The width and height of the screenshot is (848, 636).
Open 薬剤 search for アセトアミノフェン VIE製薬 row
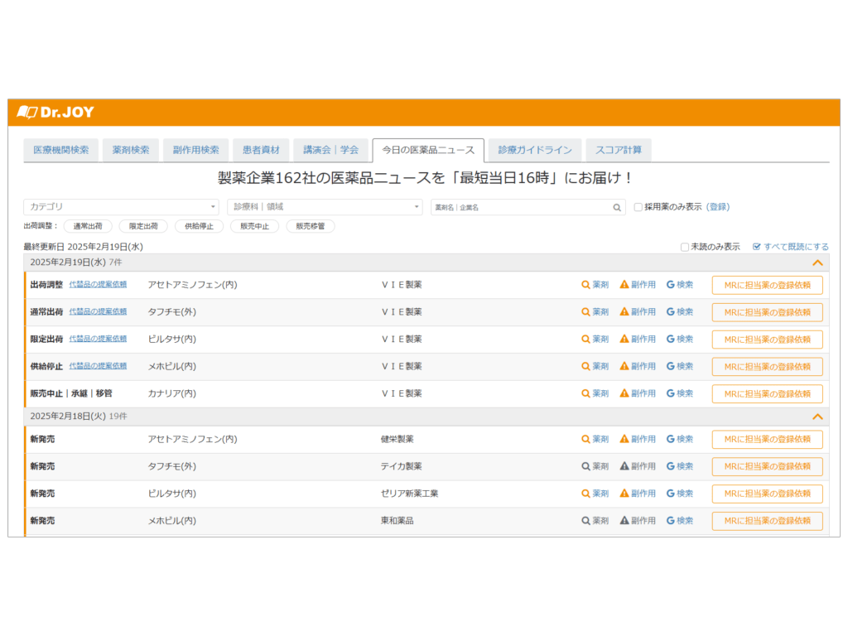[586, 285]
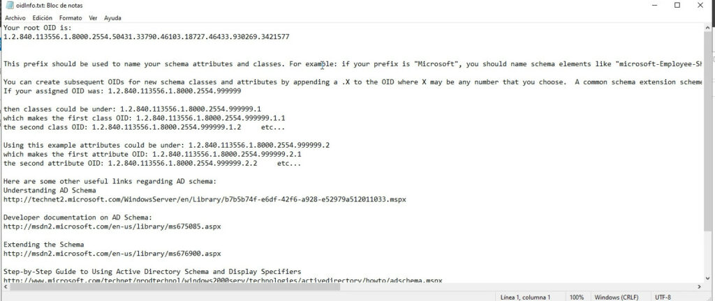This screenshot has height=301, width=715.
Task: Click the vertical scrollbar down arrow
Action: [x=708, y=278]
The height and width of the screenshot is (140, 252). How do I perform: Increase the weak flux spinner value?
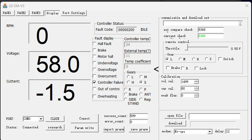point(196,94)
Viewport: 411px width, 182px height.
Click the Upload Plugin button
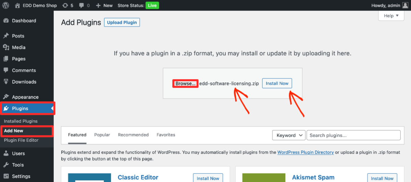pos(122,23)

Problem to solve: Retype every one of the rows above without changing a character, and leave the pictures out.

Task solution:
The width and height of the screenshot is (848, 636).
Open 薬剤 search for アセトアミノフェン VIE製薬 row
[586, 285]
This screenshot has height=301, width=715.
Task: Click the vertical scrollbar down arrow
Action: [x=708, y=278]
The height and width of the screenshot is (140, 252). How do I perform: Increase the weak flux spinner value?
point(196,94)
Viewport: 411px width, 182px height.
Click the Upload Plugin button
pos(122,23)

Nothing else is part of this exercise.